§ **What is expected**: Retyping the records exactly is the whole task.

§ **Data shown**:
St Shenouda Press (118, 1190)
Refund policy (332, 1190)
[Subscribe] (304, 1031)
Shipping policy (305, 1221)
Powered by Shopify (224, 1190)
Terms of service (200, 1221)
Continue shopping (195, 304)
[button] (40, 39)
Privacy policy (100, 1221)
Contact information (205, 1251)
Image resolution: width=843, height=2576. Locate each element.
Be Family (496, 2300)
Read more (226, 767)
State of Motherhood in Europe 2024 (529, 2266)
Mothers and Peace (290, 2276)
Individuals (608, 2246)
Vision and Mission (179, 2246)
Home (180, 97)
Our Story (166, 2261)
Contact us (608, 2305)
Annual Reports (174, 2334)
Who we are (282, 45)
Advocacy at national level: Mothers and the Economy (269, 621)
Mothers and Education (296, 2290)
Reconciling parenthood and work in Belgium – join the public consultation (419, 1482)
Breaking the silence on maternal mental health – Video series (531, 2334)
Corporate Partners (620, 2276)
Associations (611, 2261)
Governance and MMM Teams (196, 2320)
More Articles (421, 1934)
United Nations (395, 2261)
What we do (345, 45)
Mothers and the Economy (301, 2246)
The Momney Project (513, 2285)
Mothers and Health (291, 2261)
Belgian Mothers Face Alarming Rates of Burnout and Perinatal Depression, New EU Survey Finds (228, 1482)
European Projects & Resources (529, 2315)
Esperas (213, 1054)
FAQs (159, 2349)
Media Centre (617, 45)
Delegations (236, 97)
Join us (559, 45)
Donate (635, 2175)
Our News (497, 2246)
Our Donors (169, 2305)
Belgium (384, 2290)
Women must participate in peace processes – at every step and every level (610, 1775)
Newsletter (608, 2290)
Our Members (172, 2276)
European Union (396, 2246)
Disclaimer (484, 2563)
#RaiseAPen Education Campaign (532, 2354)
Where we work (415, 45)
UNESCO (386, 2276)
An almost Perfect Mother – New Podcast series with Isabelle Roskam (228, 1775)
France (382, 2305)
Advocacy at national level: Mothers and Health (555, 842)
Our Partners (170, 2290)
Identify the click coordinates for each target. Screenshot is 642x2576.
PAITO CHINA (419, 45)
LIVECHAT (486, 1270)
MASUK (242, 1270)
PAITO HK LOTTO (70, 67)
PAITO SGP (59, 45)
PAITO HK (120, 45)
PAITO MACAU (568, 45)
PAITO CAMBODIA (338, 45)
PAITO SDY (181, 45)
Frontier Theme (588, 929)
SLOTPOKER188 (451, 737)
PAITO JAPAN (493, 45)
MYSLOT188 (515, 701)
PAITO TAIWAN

§ **Finished exercise**:
St Shenouda Press (118, 1190)
Refund policy (332, 1190)
[Subscribe] (304, 1031)
Shipping policy (305, 1221)
Powered by Shopify (224, 1190)
Terms of service (200, 1221)
Continue shopping (195, 304)
[button] (40, 39)
Privacy policy (100, 1221)
Contact information (205, 1251)
Image resolution: width=843, height=2576. Locate each element.
Be Family (496, 2300)
Read more (226, 767)
State of Motherhood in Europe 2024 (529, 2266)
Mothers and Peace (290, 2276)
Individuals (608, 2246)
Vision and Mission (179, 2246)
Home (180, 97)
Our Story (166, 2261)
Contact us (608, 2305)
Annual Reports (174, 2334)
Who we are (282, 45)
Advocacy at national level: Mothers and the Economy (269, 621)
Mothers and Education (296, 2290)
Reconciling parenthood and work in Belgium – join the public consultation (419, 1482)
Breaking the silence on maternal mental health – Video series (531, 2334)
Corporate Partners (620, 2276)
Associations (611, 2261)
Governance and MMM Teams (196, 2320)
More Articles (421, 1934)
United Nations (395, 2261)
What we do (345, 45)
Mothers and the Economy (301, 2246)
The Momney Project (513, 2285)
Mothers and Health (291, 2261)
Belgian Mothers Face Alarming Rates of Burnout and Perinatal Depression, New EU Survey Finds (228, 1482)
European Projects & Resources (529, 2315)
Esperas (213, 1054)
FAQs (159, 2349)
Media Centre (617, 45)
Delegations (236, 97)
Join us (559, 45)
Donate (635, 2175)
Our News (497, 2246)
Our Donors (169, 2305)
Belgium (384, 2290)
Women must participate in peace processes – at every step and every level (610, 1775)
Newsletter (608, 2290)
Our Members (172, 2276)
European Union (396, 2246)
Disclaimer (484, 2563)
#RaiseAPen Education Campaign (532, 2354)
Where we work (415, 45)
UNESCO (386, 2276)
An almost Perfect Mother – New Podcast series with Isabelle Roskam (228, 1775)
France (382, 2305)
Advocacy at national level: Mothers and Health (555, 842)
Our Partners (170, 2290)
Identify the click coordinates for each target. Screenshot is 642x2576.
PAITO CHINA (419, 45)
LIVECHAT (486, 1270)
MASUK (242, 1270)
PAITO HK LOTTO (70, 67)
PAITO SGP (59, 45)
PAITO HK (120, 45)
PAITO MACAU (568, 45)
PAITO CAMBODIA (338, 45)
PAITO SDY (181, 45)
Frontier Theme (588, 929)
SLOTPOKER188 (451, 737)
PAITO JAPAN (493, 45)
MYSLOT188 (515, 701)
PAITO TAIWAN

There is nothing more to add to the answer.